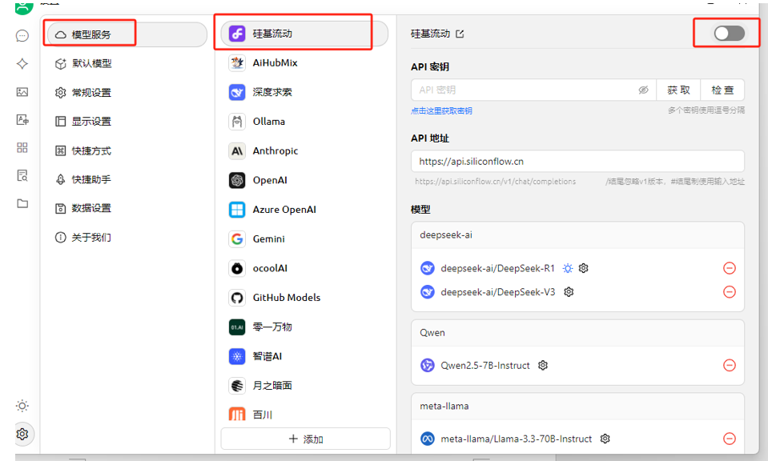768x461 pixels.
Task: Open the files folder sidebar icon
Action: (22, 203)
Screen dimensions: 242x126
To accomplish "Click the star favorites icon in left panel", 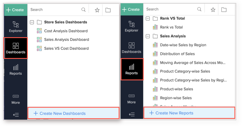I will (x=97, y=10).
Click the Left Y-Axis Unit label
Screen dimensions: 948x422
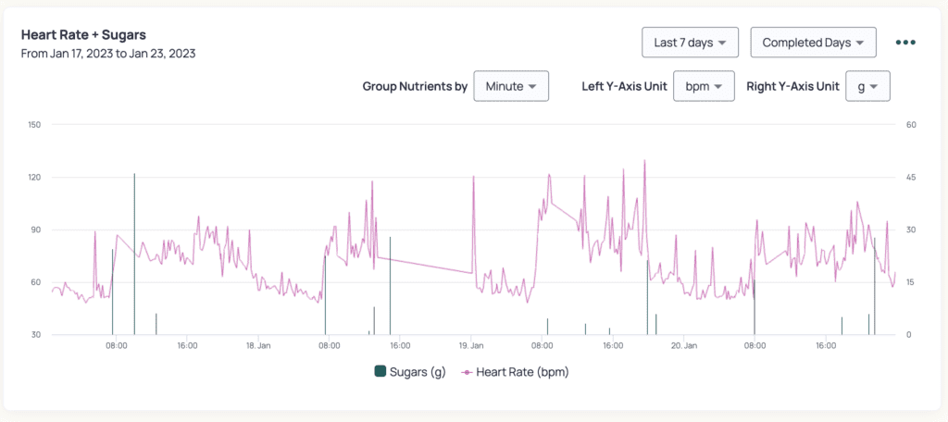(624, 86)
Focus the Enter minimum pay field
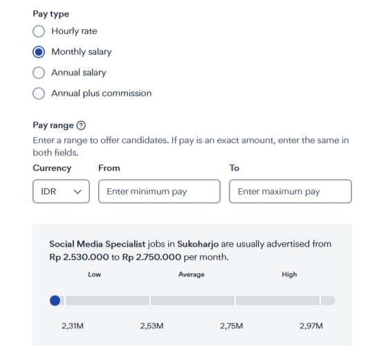 159,192
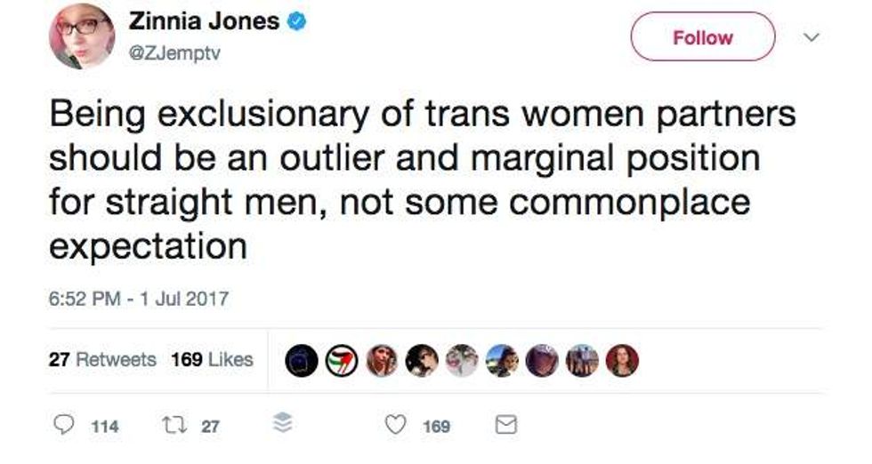Send tweet via direct message envelope icon
Screen dimensions: 872x464
[505, 426]
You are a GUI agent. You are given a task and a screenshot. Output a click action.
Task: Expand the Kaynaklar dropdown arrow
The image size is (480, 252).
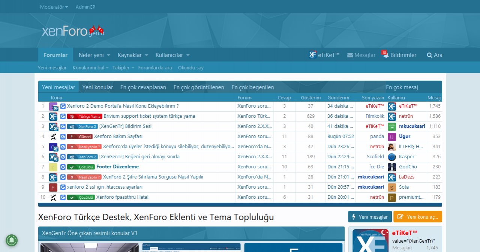[147, 55]
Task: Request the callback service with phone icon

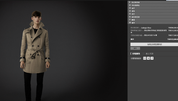Action: (135, 54)
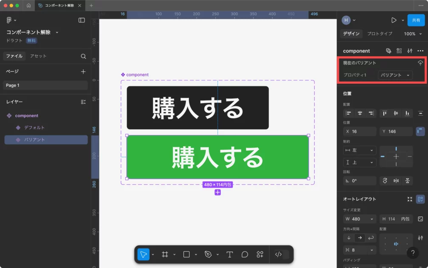Open the Actions tool in the toolbar

coord(260,254)
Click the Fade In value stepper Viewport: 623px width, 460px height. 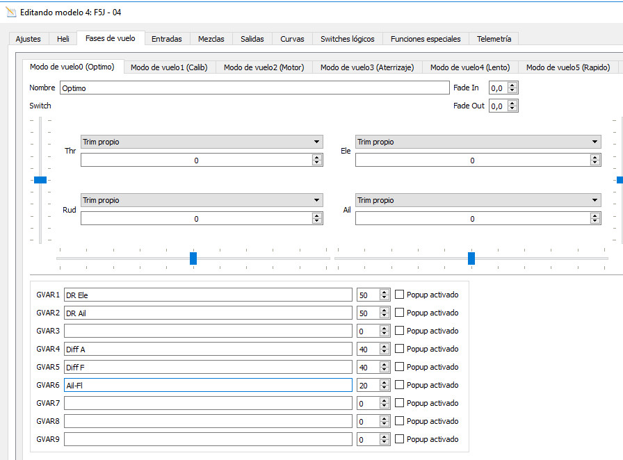click(512, 88)
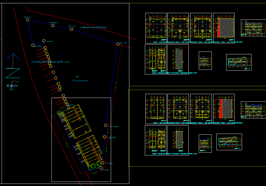Open first floor plan sheet in upper row
266x186 pixels.
[x=156, y=28]
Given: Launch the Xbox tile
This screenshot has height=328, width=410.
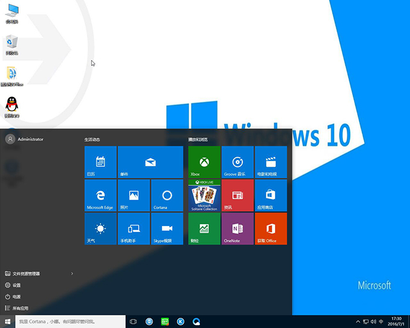Looking at the screenshot, I should coord(204,162).
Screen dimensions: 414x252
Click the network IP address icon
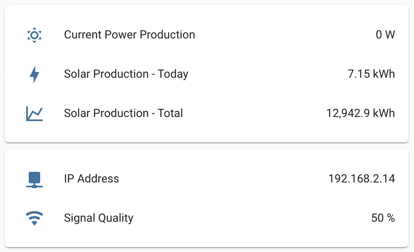pyautogui.click(x=34, y=180)
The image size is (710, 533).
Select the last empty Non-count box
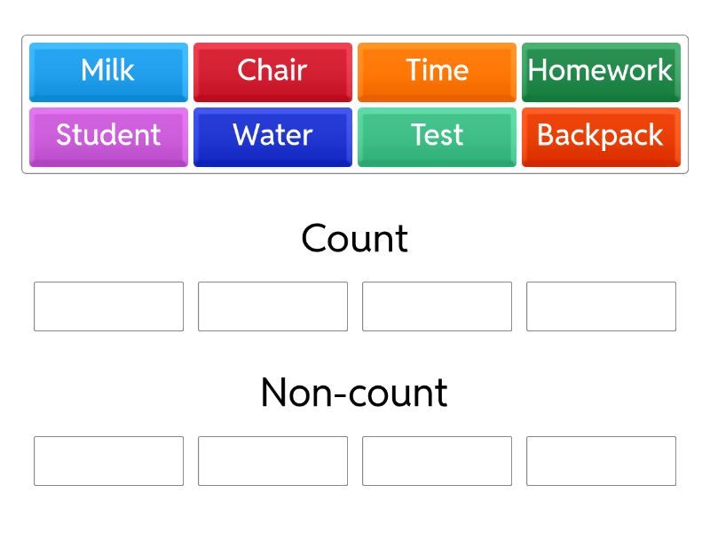click(601, 461)
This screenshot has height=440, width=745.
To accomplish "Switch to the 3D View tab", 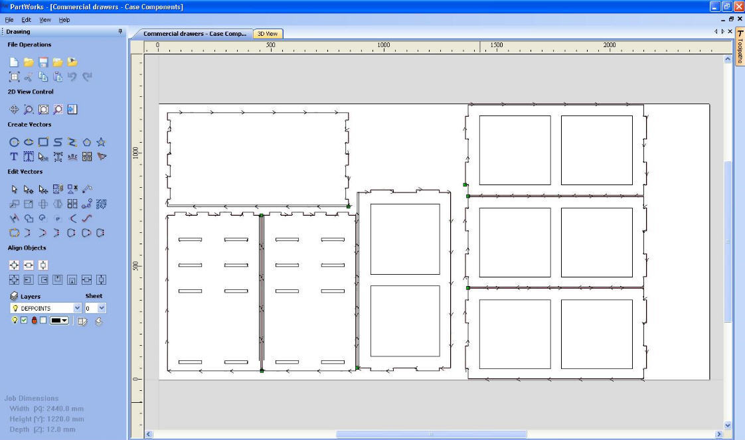I will click(268, 33).
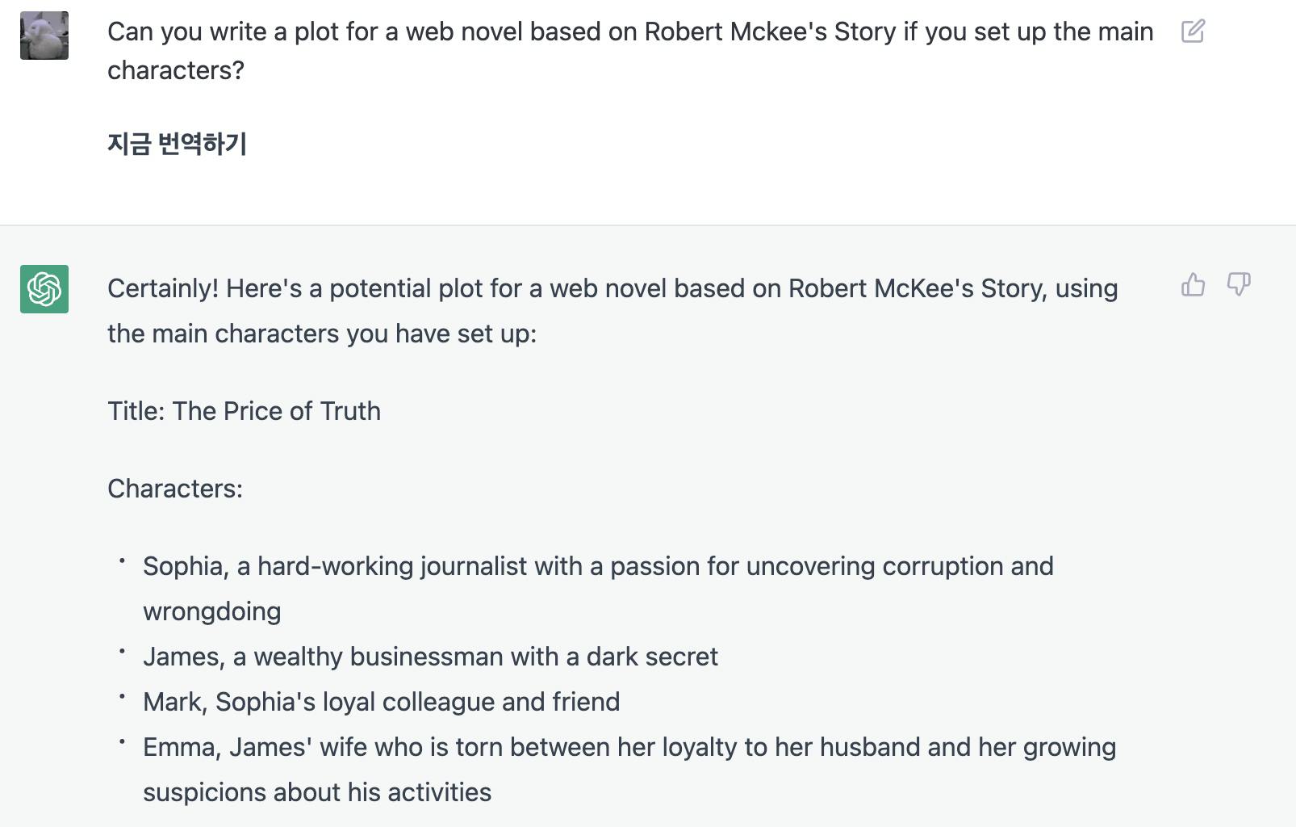
Task: Click the James wealthy businessman description
Action: pyautogui.click(x=430, y=657)
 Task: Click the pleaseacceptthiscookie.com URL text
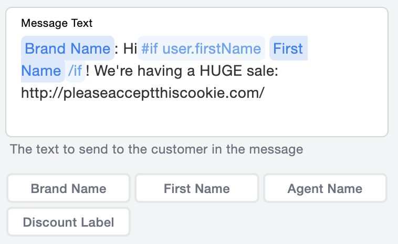[143, 93]
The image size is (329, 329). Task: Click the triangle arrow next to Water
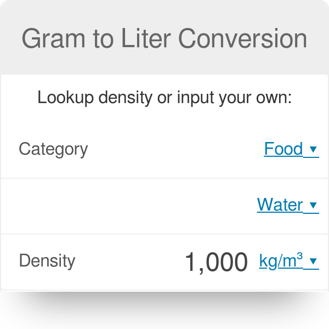(x=313, y=205)
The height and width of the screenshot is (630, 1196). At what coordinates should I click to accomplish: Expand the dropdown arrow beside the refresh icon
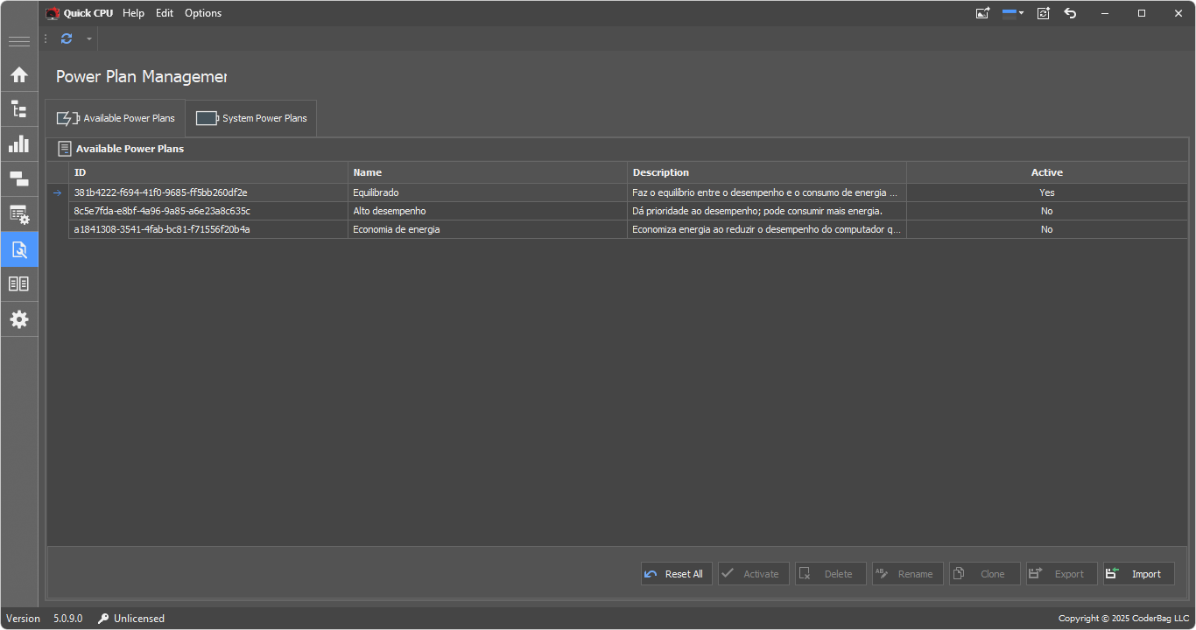pyautogui.click(x=88, y=39)
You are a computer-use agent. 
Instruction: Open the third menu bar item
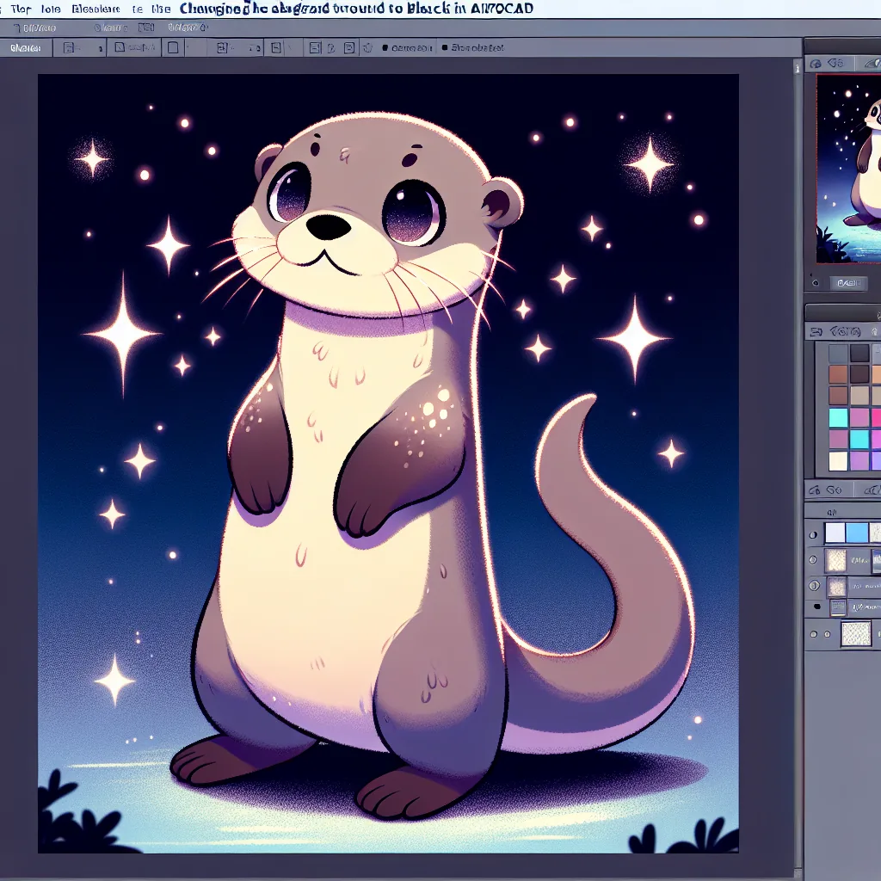pos(96,9)
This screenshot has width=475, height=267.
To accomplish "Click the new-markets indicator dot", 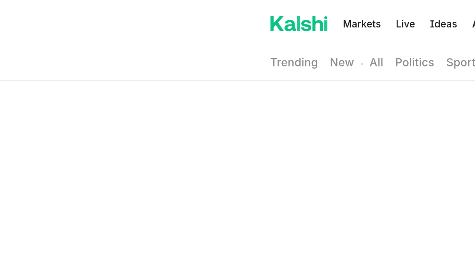I will [x=362, y=63].
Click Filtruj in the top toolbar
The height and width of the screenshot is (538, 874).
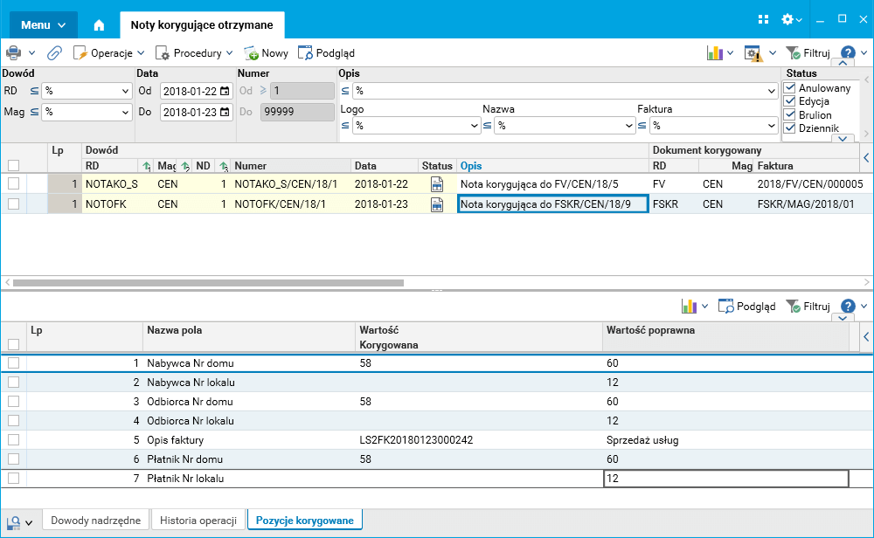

------------------------------------------------------------------------

### AIM OF THE EXERCISE
Show each line of the material that includes the string "agent" by copying it.

### SOLUTION
You are a GUI agent. You are given a task and a screenshot. Output a click action.
You are a computer-use agent. 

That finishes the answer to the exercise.